Mais ces défaites à l'étranger et en Europe sont nos défaites. La défaite de la France. Seuls des patriotes, plus des libéraux (au sens français) pourraient nous sauver.
Rédigé par : Dominique | samedi 22 juin 2019 à 00:41
Il faudra un jour que nos dirigeants réalisent qu'on n'est plus au temps de Louis XIV, ou de Napoléon. Le tournant a été pris avec Sedan en 1870. Une vieille puissance prétentieuse défaite par une Prusse moderne et en pleine croissance,défaite suivie par une tentative de révolution pré-communiste. Depuis la France va de Charybde en Scylla, mais les égos de ses dirigeants demeurent ancrés au XIXè.
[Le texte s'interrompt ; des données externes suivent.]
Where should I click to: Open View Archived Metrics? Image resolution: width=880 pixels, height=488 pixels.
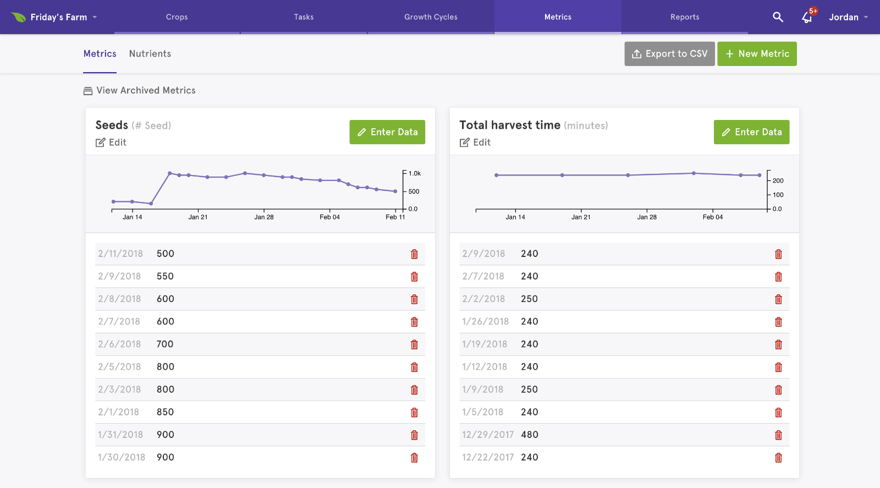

Ce qui m'explique, en partie, des erreurs successives de ceux qui la gouvernent.
Rédigé par : Laurent Worms | samedi 22 juin 2019 à 11:45
Arrogance et manque d'expérience d'un trop jeune président qui devrait relire son Histoire de France.
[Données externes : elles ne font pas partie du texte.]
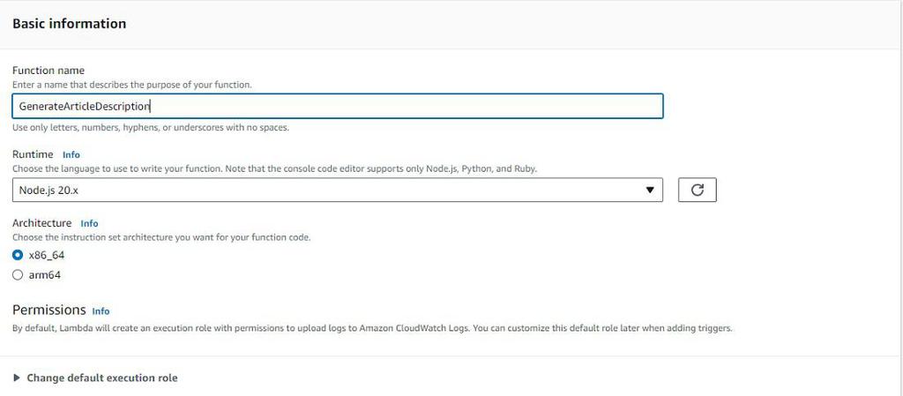Focus the Function name input field

337,106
Un quinquennat peut sembler parfois trop long...
Rédigé par : Claude CHAGNON | samedi 22 juin 2019 à 11:53
@ Dominique
"Il eût fallu demander aux Allemand de nous expliquer leurs bonnes méthodes en matière économique et sociale !"
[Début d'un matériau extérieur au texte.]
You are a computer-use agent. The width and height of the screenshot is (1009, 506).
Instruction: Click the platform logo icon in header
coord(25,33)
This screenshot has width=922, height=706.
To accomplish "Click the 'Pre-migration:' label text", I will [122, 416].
La main mise communiste en 1945 sur le programme du Conseil national de la Résistance était déjà un bien mauvais départ. Jamais remise en question par les pouvoirs successifs "de Droite", la politique économique et sociale de la France ne pouvait être que catastrophique: fiscalisme, dirigisme étatique outrancier, et paradoxalement libre exploitation des ouvriers par un certain capitalisme (nécessaire à la perpétuation du Parti Communiste). Il n'est pas surprenant dans ce cas que l'Allemagne de l'Ouest n'ait pas été pour la classe politique française un modèle économique à suivre.
"Mais à l'étranger : 1954 - le départ de l'Armée française de la Cochinchine, 1962 - l'abandon de Français et du Sahara à une poignée (puisque vaincus) de révolutionnaires, puis l'oubli par la France des nombreux États africains francophones, auront marqué défavorablement les peuples européens."
La fin de la colonisation était une nécessité. Que ça a été mal fait est une chose, mais ça ne remet pas en cause le fait.
Rédigé par : RR | samedi 22 juin 2019 à 12:32
@ Claude CHAGNON
"d'un trop jeune président qui devrait relire son Histoire de France."
Encore faudrait-il que ça l'intéresse.
"Un quinquennat peut sembler parfois trop long..."
Comme dit Guy Bedos (oui, je sais, mais il n'en reste pas moins que c'est un des rares qui arrive à me faire rire), il faudrait instaurer pour certains le minutat.